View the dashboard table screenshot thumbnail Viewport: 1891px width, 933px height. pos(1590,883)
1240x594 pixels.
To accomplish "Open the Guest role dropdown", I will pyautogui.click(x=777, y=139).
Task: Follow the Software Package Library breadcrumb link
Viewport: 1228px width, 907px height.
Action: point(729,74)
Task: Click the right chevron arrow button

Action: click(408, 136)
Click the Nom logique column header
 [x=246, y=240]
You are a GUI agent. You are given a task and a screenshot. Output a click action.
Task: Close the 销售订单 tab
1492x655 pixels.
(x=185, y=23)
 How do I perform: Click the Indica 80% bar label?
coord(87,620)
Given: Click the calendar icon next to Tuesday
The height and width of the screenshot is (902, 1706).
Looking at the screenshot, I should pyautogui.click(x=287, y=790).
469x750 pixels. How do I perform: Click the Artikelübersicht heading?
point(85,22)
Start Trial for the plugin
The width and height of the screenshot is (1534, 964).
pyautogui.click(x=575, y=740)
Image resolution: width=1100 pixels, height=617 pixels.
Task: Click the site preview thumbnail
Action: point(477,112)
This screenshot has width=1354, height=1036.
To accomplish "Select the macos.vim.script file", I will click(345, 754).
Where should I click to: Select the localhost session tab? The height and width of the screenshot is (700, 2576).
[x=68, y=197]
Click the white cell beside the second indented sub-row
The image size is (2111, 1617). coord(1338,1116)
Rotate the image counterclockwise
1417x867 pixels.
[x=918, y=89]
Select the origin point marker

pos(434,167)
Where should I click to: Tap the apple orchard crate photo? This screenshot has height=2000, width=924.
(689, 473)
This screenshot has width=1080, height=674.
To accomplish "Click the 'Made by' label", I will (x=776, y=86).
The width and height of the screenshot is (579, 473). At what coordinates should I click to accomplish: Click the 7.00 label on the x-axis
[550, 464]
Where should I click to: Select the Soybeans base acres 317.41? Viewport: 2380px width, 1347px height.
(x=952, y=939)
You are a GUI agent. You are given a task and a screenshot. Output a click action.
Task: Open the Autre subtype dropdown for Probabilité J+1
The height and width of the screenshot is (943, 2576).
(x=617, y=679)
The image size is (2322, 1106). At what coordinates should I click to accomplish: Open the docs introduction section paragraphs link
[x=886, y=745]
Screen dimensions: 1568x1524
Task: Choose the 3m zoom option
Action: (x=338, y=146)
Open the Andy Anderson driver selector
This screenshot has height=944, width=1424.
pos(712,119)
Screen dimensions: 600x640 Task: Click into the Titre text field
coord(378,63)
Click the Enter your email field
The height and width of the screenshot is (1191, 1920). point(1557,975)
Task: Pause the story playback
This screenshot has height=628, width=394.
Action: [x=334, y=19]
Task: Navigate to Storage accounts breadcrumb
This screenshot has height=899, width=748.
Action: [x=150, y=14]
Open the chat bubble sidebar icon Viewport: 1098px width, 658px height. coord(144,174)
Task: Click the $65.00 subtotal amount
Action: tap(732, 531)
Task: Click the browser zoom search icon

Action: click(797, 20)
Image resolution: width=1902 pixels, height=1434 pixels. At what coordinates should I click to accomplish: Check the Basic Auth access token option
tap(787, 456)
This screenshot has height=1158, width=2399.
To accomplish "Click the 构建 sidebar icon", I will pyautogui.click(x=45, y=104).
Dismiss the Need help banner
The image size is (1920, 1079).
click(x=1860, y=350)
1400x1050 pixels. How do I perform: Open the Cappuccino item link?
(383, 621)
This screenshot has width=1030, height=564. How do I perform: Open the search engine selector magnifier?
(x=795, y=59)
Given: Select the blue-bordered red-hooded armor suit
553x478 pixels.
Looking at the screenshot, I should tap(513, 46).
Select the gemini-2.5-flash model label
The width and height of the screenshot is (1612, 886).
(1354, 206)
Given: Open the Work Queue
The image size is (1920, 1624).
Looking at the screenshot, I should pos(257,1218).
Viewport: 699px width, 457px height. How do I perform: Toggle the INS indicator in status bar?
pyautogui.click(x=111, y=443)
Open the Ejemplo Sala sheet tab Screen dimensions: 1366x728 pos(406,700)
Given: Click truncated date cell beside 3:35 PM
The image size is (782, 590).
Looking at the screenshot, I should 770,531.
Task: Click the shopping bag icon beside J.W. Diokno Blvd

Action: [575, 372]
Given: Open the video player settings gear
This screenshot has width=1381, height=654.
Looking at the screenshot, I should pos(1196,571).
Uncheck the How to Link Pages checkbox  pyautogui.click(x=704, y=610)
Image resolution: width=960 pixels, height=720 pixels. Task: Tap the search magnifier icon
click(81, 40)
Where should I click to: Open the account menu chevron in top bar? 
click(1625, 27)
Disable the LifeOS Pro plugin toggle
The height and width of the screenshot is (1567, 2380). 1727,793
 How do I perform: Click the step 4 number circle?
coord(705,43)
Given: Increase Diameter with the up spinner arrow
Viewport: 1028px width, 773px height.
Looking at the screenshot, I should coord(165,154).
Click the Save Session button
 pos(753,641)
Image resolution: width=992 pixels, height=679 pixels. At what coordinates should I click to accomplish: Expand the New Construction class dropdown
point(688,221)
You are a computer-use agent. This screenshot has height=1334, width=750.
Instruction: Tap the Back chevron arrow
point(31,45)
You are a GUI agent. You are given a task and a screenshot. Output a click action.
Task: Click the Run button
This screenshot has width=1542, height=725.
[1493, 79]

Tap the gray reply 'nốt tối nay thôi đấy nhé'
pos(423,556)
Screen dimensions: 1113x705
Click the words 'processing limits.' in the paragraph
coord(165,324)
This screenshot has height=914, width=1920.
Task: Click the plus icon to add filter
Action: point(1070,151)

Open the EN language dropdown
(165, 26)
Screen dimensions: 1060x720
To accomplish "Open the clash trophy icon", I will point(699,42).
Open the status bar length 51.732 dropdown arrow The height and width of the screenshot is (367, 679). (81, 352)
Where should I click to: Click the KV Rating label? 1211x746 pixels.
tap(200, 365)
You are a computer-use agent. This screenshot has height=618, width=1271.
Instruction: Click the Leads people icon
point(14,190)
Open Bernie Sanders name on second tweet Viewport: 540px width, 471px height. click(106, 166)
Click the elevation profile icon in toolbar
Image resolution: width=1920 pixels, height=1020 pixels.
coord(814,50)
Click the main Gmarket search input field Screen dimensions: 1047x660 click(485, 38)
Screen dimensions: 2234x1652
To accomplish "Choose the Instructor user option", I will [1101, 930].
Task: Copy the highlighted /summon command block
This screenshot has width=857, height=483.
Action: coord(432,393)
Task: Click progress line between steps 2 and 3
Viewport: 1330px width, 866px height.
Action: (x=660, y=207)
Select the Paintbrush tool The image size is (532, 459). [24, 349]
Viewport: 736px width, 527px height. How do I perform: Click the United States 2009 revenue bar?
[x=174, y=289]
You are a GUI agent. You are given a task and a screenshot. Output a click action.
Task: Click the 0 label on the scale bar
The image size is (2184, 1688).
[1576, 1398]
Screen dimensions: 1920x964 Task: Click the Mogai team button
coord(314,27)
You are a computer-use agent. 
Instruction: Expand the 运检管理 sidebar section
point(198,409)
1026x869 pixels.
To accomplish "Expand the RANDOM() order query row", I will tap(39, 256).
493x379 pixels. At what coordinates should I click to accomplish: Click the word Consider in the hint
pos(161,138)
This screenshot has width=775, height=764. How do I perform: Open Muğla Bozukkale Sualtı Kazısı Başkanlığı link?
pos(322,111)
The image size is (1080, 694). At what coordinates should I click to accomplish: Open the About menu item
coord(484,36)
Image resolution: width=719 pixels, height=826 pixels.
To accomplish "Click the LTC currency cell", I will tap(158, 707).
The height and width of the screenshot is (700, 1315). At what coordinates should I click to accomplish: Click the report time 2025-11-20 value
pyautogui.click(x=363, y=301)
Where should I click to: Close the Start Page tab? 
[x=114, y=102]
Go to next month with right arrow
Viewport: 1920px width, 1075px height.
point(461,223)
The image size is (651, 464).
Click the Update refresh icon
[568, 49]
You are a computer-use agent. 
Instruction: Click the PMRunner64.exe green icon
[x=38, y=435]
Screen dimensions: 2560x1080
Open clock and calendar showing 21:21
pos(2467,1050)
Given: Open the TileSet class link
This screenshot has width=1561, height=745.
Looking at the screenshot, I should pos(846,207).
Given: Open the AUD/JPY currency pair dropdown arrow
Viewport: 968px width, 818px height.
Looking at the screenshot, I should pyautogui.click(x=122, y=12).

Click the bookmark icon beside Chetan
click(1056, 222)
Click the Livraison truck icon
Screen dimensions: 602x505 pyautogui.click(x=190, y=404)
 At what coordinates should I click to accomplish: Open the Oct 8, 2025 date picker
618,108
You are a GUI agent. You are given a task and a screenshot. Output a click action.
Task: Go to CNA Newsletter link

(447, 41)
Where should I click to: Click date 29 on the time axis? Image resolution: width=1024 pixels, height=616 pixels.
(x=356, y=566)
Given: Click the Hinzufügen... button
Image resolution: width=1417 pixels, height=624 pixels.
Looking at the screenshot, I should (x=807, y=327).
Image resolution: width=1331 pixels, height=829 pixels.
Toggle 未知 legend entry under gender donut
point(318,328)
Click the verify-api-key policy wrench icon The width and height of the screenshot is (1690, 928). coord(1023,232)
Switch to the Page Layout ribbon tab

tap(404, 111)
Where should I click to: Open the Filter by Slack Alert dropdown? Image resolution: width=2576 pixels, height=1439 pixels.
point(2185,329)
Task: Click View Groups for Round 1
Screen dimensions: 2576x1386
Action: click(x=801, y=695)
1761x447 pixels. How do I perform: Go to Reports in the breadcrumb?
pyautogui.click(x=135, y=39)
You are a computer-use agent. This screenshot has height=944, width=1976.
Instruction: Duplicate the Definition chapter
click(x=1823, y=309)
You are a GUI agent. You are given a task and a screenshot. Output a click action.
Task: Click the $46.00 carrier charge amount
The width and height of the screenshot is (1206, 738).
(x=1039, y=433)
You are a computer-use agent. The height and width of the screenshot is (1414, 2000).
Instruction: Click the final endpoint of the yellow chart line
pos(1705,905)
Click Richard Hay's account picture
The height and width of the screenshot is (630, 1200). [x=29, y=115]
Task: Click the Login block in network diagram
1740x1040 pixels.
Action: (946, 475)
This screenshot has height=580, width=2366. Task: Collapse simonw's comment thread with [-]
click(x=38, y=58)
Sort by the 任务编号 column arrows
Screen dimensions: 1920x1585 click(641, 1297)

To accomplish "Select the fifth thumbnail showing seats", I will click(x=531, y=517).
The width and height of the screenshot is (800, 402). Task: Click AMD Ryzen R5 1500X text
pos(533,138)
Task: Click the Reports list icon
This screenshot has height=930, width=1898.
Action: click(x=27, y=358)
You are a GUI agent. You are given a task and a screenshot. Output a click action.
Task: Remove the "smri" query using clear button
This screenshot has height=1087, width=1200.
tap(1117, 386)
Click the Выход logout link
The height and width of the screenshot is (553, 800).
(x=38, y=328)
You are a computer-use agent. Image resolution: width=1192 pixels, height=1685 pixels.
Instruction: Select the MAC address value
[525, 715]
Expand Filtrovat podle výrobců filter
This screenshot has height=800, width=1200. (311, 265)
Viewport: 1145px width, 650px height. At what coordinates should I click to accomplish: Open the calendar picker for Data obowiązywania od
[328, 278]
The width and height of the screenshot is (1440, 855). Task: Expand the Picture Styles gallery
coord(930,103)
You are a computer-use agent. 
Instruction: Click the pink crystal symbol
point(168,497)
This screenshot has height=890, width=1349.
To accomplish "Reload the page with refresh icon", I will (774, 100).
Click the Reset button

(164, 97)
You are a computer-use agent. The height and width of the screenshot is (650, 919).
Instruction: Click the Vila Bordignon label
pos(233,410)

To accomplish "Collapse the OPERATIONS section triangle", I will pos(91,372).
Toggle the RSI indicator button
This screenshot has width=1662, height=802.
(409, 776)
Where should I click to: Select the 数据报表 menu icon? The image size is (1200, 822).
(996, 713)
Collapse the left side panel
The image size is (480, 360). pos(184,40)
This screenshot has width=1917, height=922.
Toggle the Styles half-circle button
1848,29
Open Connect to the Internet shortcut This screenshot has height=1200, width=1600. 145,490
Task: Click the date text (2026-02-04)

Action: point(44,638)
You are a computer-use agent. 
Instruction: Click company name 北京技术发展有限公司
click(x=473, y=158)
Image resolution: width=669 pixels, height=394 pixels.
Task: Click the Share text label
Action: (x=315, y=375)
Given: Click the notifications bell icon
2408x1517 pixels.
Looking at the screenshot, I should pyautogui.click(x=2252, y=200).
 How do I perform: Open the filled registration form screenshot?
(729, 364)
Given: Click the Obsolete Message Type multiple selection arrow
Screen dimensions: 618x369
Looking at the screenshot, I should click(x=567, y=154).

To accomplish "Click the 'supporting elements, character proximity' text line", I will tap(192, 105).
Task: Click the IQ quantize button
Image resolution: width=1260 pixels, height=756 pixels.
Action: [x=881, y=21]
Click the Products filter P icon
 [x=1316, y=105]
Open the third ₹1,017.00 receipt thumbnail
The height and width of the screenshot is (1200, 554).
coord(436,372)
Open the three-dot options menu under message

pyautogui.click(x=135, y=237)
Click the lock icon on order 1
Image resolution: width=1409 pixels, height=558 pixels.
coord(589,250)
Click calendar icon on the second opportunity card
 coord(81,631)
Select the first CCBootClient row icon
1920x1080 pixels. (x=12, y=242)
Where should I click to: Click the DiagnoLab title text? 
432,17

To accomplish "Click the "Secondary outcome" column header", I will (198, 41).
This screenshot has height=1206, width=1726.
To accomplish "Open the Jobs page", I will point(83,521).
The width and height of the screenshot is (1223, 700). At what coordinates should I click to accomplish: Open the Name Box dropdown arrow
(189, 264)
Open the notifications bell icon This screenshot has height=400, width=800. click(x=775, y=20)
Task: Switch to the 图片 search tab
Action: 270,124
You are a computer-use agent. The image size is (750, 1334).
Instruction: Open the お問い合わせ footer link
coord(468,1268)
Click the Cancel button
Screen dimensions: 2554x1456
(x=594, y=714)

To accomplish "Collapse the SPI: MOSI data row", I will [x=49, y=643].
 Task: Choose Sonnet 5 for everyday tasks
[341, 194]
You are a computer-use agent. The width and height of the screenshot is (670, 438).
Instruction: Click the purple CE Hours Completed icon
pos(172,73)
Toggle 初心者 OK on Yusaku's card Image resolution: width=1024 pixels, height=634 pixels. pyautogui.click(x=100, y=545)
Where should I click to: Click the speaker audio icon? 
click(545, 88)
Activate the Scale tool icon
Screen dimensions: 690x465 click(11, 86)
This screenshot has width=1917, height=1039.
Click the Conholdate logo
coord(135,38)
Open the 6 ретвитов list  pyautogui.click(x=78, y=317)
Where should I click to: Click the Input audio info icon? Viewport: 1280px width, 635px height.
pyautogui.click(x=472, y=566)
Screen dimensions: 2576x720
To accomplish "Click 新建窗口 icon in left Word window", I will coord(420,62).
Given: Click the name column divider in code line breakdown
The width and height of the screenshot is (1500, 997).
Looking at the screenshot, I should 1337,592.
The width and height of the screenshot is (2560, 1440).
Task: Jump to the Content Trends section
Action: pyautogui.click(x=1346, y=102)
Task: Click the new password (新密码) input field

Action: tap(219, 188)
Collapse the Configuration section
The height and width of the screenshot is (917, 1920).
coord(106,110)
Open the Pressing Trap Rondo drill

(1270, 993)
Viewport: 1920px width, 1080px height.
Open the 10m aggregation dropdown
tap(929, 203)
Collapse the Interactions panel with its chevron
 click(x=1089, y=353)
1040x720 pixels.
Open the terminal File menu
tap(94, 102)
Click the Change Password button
_ _ _ _ _
Can you copy the data verbatim, from its first line through the line that contains "[x=68, y=197]", including both of those lines?

COMPLETE RESPONSE.
View the dashboard table screenshot thumbnail Viewport: 1891px width, 933px height. pos(1590,883)
1240x594 pixels.
To accomplish "Open the Guest role dropdown", I will pyautogui.click(x=777, y=139).
Task: Follow the Software Package Library breadcrumb link
Viewport: 1228px width, 907px height.
Action: point(729,74)
Task: Click the right chevron arrow button

Action: click(408, 136)
Click the Nom logique column header
 [x=246, y=240]
You are a GUI agent. You are given a task and a screenshot. Output a click action.
Task: Close the 销售订单 tab
1492x655 pixels.
(x=185, y=23)
 How do I perform: Click the Indica 80% bar label?
coord(87,620)
Given: Click the calendar icon next to Tuesday
The height and width of the screenshot is (902, 1706).
Looking at the screenshot, I should pyautogui.click(x=287, y=790).
469x750 pixels. How do I perform: Click the Artikelübersicht heading?
point(85,22)
Start Trial for the plugin
The width and height of the screenshot is (1534, 964).
pyautogui.click(x=575, y=740)
Image resolution: width=1100 pixels, height=617 pixels.
Task: Click the site preview thumbnail
Action: point(477,112)
This screenshot has width=1354, height=1036.
To accomplish "Select the macos.vim.script file", I will click(345, 754).
Where should I click to: Select the localhost session tab? The height and width of the screenshot is (700, 2576).
[x=68, y=197]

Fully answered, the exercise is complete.